Article pubs.acs.org/JPCA
Depositional Ice Nucleation on Monocarboxylic Acids: Effect of the O:C Ratio Gregory P. Schill and Margaret A. Tolbert* Cooperative Institute for Research in Environmental Sciences and Department of Chemistry and Biochemistry, University of Colorado, Boulder, Colorado, United States S Supporting Information *
ABSTRACT: The heterogeneous ice nucleation efficiency of a series of thin C3−C6 monocarboxylic acid films between 180 and 200 K has been investigated using a Knudsen cell flow reactor. At each temperature, the critical ice saturation ratio for depositional nucleation as well as the effective contact angle was found to be strongly dependent on the chemical nature of the film. For the organic acids used in this study, increasing the O:C ratio lowered the supersaturation required for the onset of heterogeneous ice nucleation and decreased the effective angle of contact.

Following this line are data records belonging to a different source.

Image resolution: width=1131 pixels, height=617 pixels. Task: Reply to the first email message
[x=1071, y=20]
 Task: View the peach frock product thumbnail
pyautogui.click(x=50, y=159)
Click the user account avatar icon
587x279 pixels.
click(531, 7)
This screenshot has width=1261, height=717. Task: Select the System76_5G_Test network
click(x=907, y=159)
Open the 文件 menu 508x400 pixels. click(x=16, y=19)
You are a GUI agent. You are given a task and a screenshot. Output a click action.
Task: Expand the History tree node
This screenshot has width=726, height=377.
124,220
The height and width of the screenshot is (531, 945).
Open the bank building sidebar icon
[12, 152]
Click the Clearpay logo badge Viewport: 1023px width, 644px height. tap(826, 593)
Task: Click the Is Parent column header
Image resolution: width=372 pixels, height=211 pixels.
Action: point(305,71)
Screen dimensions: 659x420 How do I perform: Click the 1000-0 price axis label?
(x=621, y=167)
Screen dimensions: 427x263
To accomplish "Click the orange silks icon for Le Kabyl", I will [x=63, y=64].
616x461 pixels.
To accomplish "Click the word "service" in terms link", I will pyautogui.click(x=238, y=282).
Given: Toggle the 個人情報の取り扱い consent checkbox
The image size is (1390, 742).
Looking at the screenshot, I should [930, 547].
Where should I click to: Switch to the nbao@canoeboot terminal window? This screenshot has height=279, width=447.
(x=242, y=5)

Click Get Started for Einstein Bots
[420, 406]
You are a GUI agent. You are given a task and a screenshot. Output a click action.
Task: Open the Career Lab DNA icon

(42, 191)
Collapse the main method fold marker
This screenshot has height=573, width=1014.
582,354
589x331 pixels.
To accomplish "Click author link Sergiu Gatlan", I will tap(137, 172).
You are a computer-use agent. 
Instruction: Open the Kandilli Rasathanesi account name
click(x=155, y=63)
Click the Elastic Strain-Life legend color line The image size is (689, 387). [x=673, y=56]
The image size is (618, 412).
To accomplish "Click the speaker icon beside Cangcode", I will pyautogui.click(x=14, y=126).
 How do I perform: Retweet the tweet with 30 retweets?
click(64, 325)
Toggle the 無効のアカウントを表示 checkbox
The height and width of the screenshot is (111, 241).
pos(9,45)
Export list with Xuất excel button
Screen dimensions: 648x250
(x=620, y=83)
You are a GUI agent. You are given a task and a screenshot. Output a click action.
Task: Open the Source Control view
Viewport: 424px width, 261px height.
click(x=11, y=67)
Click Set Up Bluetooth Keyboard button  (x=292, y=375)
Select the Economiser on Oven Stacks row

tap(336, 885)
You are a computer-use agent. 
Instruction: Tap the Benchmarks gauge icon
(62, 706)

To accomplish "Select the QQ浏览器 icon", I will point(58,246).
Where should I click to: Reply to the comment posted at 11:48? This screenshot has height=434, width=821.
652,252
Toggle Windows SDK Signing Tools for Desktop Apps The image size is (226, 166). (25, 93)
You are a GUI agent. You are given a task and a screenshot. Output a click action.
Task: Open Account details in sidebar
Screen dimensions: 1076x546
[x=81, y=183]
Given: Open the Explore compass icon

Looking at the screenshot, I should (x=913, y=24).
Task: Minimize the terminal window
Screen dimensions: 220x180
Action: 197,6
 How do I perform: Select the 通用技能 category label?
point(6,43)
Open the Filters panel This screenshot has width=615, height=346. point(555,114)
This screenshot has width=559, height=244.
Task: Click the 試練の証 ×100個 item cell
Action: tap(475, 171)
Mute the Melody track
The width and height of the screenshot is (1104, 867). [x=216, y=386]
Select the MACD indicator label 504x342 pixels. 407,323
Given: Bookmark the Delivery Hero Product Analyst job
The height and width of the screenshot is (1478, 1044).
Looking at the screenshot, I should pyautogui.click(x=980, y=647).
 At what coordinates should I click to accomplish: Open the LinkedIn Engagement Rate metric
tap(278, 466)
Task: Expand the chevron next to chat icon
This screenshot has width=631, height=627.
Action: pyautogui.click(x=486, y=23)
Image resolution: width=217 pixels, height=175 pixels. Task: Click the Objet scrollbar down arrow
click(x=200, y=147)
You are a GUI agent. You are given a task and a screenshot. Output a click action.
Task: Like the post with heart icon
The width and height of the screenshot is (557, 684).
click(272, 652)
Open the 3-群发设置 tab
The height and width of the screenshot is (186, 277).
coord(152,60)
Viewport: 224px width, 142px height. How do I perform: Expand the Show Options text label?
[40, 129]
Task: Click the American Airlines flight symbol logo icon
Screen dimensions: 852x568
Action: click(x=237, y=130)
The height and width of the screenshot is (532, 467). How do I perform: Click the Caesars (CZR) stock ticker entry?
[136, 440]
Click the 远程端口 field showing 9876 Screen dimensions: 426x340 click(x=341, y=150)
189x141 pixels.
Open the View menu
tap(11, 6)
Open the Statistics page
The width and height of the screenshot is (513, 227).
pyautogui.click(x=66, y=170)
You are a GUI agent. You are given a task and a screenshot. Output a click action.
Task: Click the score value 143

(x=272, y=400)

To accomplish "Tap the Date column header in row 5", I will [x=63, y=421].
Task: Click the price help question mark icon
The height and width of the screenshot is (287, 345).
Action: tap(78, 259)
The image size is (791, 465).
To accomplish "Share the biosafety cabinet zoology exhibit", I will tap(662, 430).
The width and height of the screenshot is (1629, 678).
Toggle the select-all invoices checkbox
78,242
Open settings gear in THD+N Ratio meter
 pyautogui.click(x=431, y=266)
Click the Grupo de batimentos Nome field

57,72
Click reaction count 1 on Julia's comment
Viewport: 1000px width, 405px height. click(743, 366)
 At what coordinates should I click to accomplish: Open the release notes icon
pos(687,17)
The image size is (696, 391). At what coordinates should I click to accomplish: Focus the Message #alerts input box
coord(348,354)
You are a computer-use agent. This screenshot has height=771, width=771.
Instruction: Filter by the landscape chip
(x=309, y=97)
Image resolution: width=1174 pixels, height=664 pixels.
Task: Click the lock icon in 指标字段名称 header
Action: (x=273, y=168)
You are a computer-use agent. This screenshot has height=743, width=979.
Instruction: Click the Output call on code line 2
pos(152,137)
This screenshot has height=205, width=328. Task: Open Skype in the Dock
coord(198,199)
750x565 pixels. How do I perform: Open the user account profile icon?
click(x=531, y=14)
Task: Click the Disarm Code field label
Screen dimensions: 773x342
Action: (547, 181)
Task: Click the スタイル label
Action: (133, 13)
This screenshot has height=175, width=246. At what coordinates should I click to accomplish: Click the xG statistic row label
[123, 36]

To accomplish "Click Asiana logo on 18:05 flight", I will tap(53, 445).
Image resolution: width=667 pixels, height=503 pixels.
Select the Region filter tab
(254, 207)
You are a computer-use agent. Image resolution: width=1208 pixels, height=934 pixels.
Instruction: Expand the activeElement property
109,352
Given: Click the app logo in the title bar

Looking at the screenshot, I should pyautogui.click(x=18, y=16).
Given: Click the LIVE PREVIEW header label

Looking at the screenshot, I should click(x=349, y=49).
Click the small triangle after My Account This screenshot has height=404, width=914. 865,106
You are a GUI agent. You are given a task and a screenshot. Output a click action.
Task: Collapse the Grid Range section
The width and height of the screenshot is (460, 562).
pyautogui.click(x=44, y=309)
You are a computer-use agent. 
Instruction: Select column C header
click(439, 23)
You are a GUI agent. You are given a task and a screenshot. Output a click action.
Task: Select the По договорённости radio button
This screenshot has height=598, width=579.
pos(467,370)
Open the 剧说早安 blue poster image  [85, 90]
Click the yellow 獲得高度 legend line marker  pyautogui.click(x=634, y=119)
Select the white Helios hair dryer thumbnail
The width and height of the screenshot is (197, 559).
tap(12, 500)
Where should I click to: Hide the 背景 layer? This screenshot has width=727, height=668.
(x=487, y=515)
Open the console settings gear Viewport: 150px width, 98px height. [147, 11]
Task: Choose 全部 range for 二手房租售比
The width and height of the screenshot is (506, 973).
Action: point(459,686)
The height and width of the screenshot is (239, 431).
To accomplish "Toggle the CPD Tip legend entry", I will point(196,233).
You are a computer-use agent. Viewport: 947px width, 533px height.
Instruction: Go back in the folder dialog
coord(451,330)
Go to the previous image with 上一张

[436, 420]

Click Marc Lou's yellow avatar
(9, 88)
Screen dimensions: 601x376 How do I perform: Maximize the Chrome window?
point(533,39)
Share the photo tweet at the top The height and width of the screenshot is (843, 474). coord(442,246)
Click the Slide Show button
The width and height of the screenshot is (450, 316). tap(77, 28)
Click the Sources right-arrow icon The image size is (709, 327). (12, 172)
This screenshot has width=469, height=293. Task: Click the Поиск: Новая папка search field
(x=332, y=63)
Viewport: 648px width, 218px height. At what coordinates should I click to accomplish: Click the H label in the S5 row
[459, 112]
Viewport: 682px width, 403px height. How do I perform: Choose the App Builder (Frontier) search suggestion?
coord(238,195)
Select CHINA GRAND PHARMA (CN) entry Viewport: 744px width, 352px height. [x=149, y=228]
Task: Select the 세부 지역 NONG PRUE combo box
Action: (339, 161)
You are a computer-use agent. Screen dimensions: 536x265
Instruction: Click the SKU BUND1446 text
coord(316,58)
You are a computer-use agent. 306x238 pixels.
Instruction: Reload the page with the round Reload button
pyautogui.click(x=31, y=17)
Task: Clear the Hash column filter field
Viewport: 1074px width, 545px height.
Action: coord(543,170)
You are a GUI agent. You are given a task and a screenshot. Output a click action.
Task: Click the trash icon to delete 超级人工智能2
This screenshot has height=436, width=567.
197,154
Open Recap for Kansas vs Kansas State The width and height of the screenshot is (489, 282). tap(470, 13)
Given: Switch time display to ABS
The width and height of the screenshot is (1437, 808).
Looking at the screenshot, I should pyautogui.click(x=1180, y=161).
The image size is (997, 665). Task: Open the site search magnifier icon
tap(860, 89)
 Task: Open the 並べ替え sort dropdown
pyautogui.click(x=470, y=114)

This could be the result of an increase in surface hydrophilicity, which allows the film to better adsorb a metastable, icelike layer of water that serves as a template for the new phase of ice. These ice nucleation results are in excellent agreement with ice nucleation on laboratory generated α-pinene secondary organic aerosol as well as on predominantly organic particles collected in Mexico City.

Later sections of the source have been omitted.